» **TEXT EXCERPT**:
1. Portions of this article have been presented at Sciences Po in Paris, at a colloquium titled ‘Who is a Citizen in India Today?’ in June 2010, and at a conference titled ‘Cities and Fundamentalism’ at UC Berkeley in 2007. My thanks to those who responded with helpful comments and suggestions during these presentations. I would also like to thank the people who have helped in my research and writing, including Binu Alex, Bharat Desai, Rubina Jasani, Brij Kothari, Anosh Malekar, Carin McCormick, Jagdish Parikh, Aakar Patel, Fr. Cedric Prakash, Amrita Shah, Mukul Sinha, Ashim Roy, Ajay Umat and Achyut Yagnik.

2. See, for example, Satyakam Joshi, ‘Explosion in the “Laboratory”’ and ‘Preparation for Violence’.

3. Roy, ‘Gujarat Genocide’, pp. 3–17.

4. The campaign to demolish the Babri Masjid in Ayodhya culminated under a BJP-led government in Uttar Pradesh, in 1992. Prime Minister P.V. Narasimha Rao at the time argued that since law and order was a state subject, the central government could not intervene despite the threat to public safety in Uttar Pradesh. Hence the demolition went unhindered, albeit under the watch of tens of thousands of security personnel from the CRPF, BSF, RPF and other forces. Citizens’ Tribunal on Ayodhya, 1993. For a brilliant critical assessment of the implications of the events in Gujarat soon after the violence, see Baxi, ‘Notes on Holocaustian Politics’. Baxi sets out some of the terms of the theoretical and political challenges before critics posed by the Gujarat violence, and concludes with some (understandably) modest proposals for policy intervention. While he describes the ‘holocaustian’ turn of political outcomes, my own essay seeks to uncover infrastructural conditions and perceptual practices that assist in the conduct of, as well as the denial of violence.

5. Bachchan's move drew fierce criticism, and in his response to critics he distinguished between endorsing Gujarat in terms of its history, and its government, although the ‘branding’ was itself sponsored by the government. See, for example, ‘I am Endorsing Gujarat's Glory as Brand Ambassador, not Present Govt: Bachchan’, PTI, March 25, 2010. http://timesofindia.indiatimes.com/india/I-am-endorsing-Gujarats-glory-as-brand-ambassador-not-present-govt-Bachchan/articleshow/5721971.cms (accessed July 26, 2010).

6. Declared to be public utilities under the Industrial Disputes Act, strikes are illegal in SEZs. The precursor to the SEZ, the Export Processing Zone or EPZ, was first established in Kandla, Gujarat, in 1965, to replace the deepwater port facilities lost in Karachi, following Partition. The port of Kandla itself was inaugurated about a decade earlier. By the 1990s, the provision came to be treated mainly as a regulatory loophole to be exploited by businesses. What mainly resulted then were schemes to acquire real estate, and often, windfall profits, while avoiding taxation, and relying on existing public infrastructure without contributing to it in any way. See TNC Rajagopalan, ‘Govt Must Quickly Review its Present SEZ Policy’, Business Standard, June 28, 2010, 6. A special report on the state of Gujarat's economy in one of the business papers reports that exports from Gujarat's SEZs accounted for over Rs. 1 lakh crore of the total exports of Rs. 2 lakh crore from all of India's SEZs in 2009–10. Maulik Pathak and Kalpesh Damor, ‘The Entrepreneurial State’, Business Standard Special Report: Gujarat: Home of Indian Enterprise, August 2010, 3.

» **RECORDED INFORMATION**:
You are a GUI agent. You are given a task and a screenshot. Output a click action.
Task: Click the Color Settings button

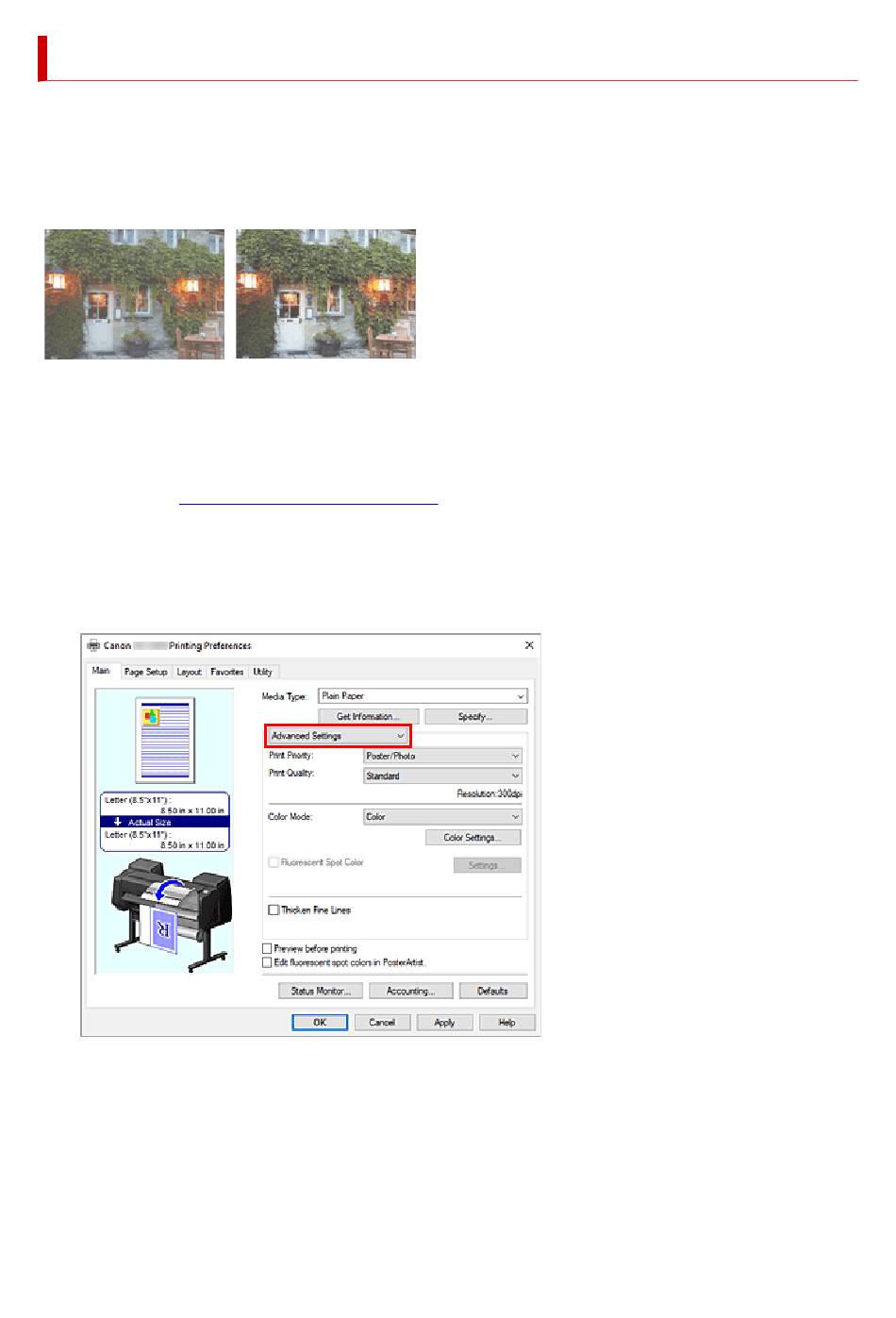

» **WHAT TO DO**:
1. In the endnotes on Gujarat, where and in what year was the first Export Processing Zone established?
2. Continue the endnotes on Gujarat with the next note after the last one shown.

» **TASK ANSWERS**:
1. In Kandla, Gujarat, in 1965.

2.
7. State-led economic development itself is conducted like an emergency, to be sure. Here what I am pointing to is the regularization of governmental discourse in this respect. The abbreviations cited are VIP: Very Important Person, for whom exceptions of all kinds are routinely made; MOU: Memorandum of Understanding, for example, between the government and a company, for example, outlining the terms on which rights may be granted to the company in return for its anticipated contribution to the exchequer; RTI: the Right to Information (Act), used by citizens applying to have specific items of information released by petitioning the PIO or Public Information Officer of any government department. RTI can be seen as an indirect example of my point: in a context where few demands for information can be made of the government without provoking suspicion or in fact, being rejected, the RTI Act of 2005 made available a limited right, namely the right to obtain a response about whether a precisely designated piece of information could be provided, and if not, to disclose that such information could in fact not be disclosed.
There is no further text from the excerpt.